╭─ TEXT EXCERPT

There are probably neurons that can predict that the author favors short sentences over long explanations.
But what makes this "unsupervised"?
Could you clarify that statement? Are you saying that it was unusual for this group to find such a neuron? Also, I did not know that there are papers on how to incentivize neurons to correspond to interesting features. Could you please give me some references on those?
Had they created a next-move predictor for chess, they wouldn't have been surprised to find a neuron representing the aggressiveness of the player.
It's a good result on its own but the word "unsupervised" is a bit annoying.
For what it's worth, the paper predictably does a better job of covering the previous work and stating what their motivation was: "The experimental and evaluation protocols may be underestimating the quality of unsupervised representation learning for sentences and documents due to certain seemingly
insignificant design decisions. Hill et al. (2016) also raises concern about current evaluation tasks in their recent work which provides a thorough survey of architectures and objectives for learning unsupervised sentence representations - including the above mentioned skip-thoughts. In this work, we test whether this is the case. We focus in on the task of sentiment analysis and attempt to learn an unsupervised representation that accurately contains this concept. Mikolov et al. (2013) showed that word-level recurrent language modelling supports the learning of useful
word vectors and we are interested in pushing this line of
work. As an approach, we consider the popular research
benchmark of byte (character) level language modelling
due to its further simplicity and generality. We are also interested in evaluating this approach as it is not immediately clear whether such a low-level training objective supports the learning of high-level representations." So, they question some built in assumptions from the past by training on lower-level data (characters), with a bigger dataset and more varied evaluation.
The interesting result they highlight is that a single model unit is able to perform so well with their representation: "It is an open question why our model recovers the concept of sentiment in such a precise, disentangled, interpretable, and manipulable way. It is possible that sentiment as a conditioning feature has strong predictive capability for language modelling. This is likely since sentiment is such an important component of a review" , which I tend to agree with... train a on a whole lot of reviews, it's only natural to train a regressor for review sentiment.

╰─
╭─ DATA EXTRACTS

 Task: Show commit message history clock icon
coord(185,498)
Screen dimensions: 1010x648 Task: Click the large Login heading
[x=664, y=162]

╰─
╭─ DATA EXTRACTS

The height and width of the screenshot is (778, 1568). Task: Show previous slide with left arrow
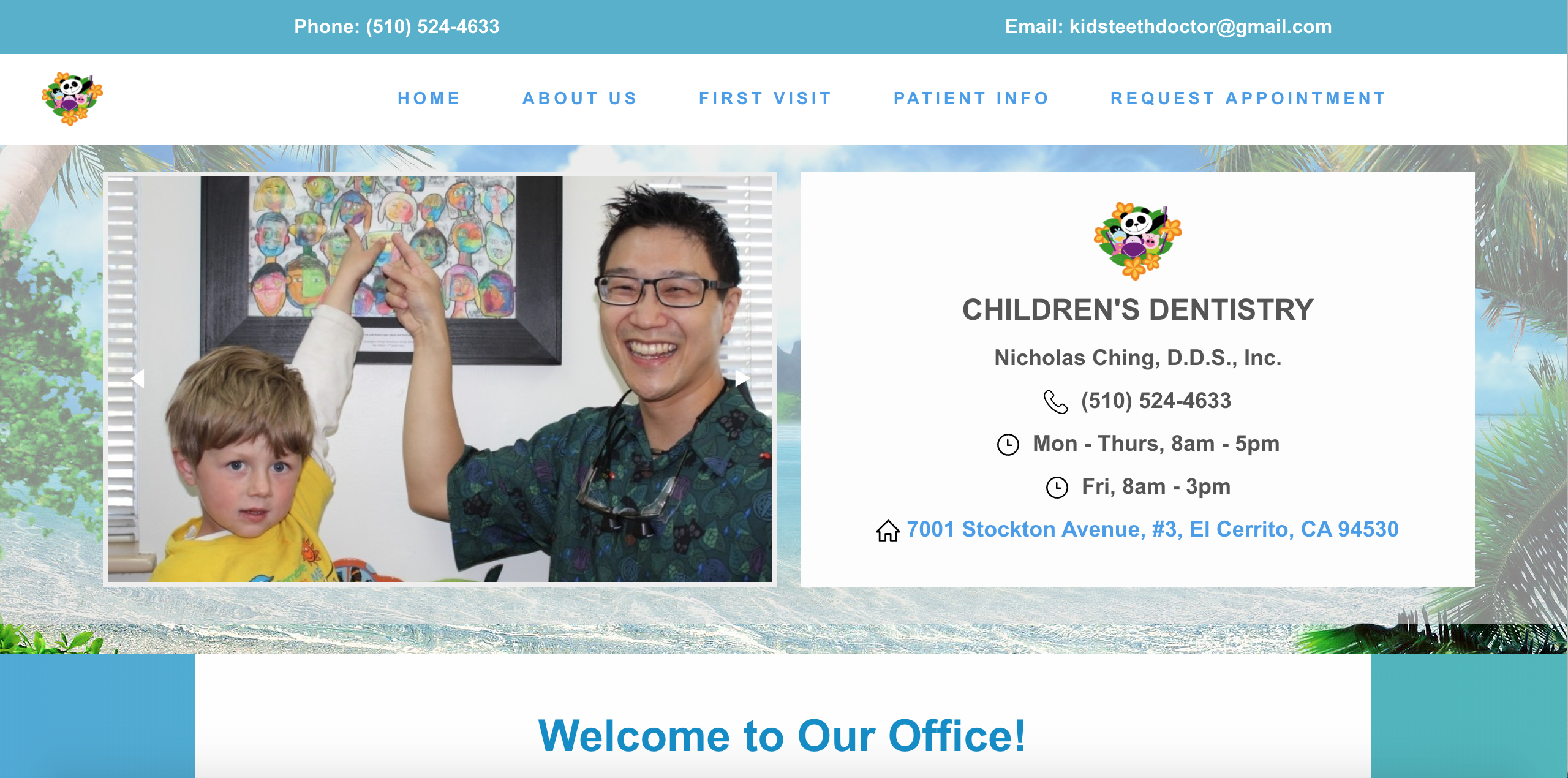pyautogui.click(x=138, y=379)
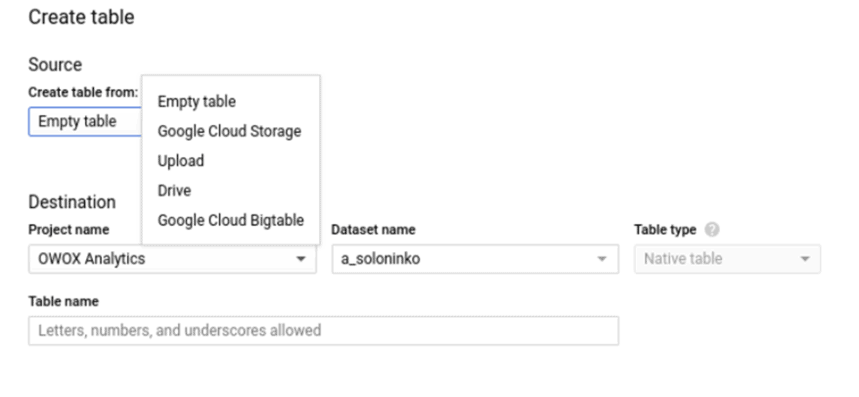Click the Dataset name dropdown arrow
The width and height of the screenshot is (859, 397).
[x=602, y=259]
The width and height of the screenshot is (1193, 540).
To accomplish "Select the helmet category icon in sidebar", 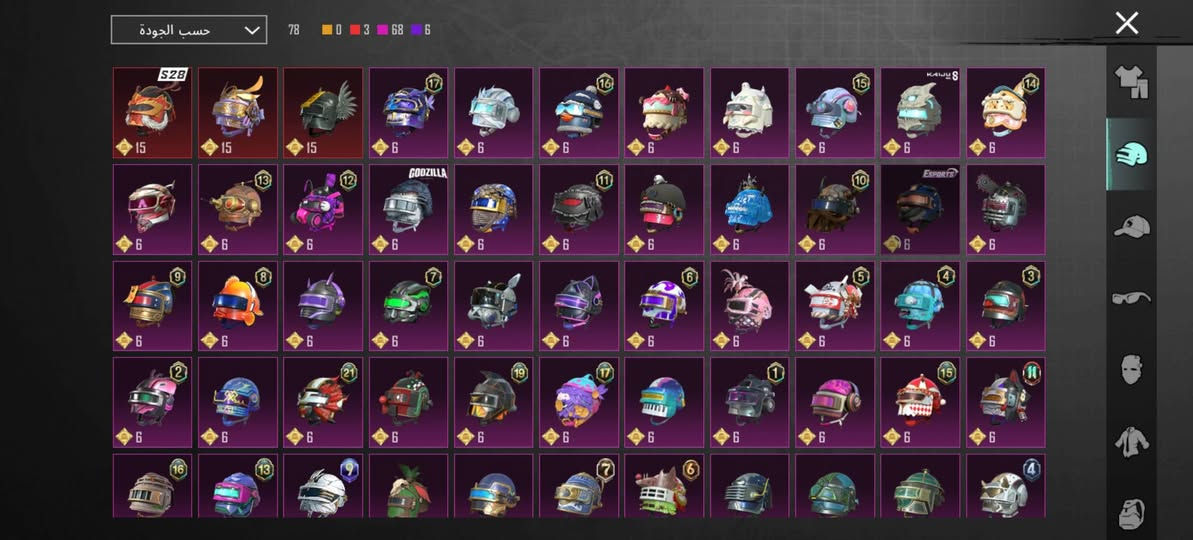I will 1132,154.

╰─
╭─ DATA EXTRACTS

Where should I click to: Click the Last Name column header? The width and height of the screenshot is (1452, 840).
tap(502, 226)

╰─

» QUESTIONS:
A) In the sentiment-paper discussion, list the four adjectives the quoted passage uses to describe the way the model recovers the concept of sentiment.
B) Extend the sentiment-paper discussion past its final sentence with a few more sentences in the same forum voice.

» RESPONSES TO THE TASKS:
A) precise, disentangled, interpretable, manipulable

B)
This is where I fear the results will fail to scale. The ability to represent 'sentiment' as one neuron, and its ground truth as uni-dimensional seems most true to corpuses of online reviews where the entire point is to communicate whether you're happy with the thing that came out of the box. Most other forms of writing communicate sentiment in a more multi-dimensional way, and the subject of sentiment is more varied than a single item shipped in a box.
In otherwords, the unreasonable simplicity of modelling a complex feature like sentiment with this method, is something of an artifact of this dataset.
Does this mean we have unconsciously developed a language that exposes such relations?
"It is an open question why our model recovers the concept of sentiment in such a precise, disentangled, interpretable, and manipulable way. It is possible that sentiment as a conditioning feature has strong predictive capability for language modelling. This is likely since sentiment is such an important component of a review."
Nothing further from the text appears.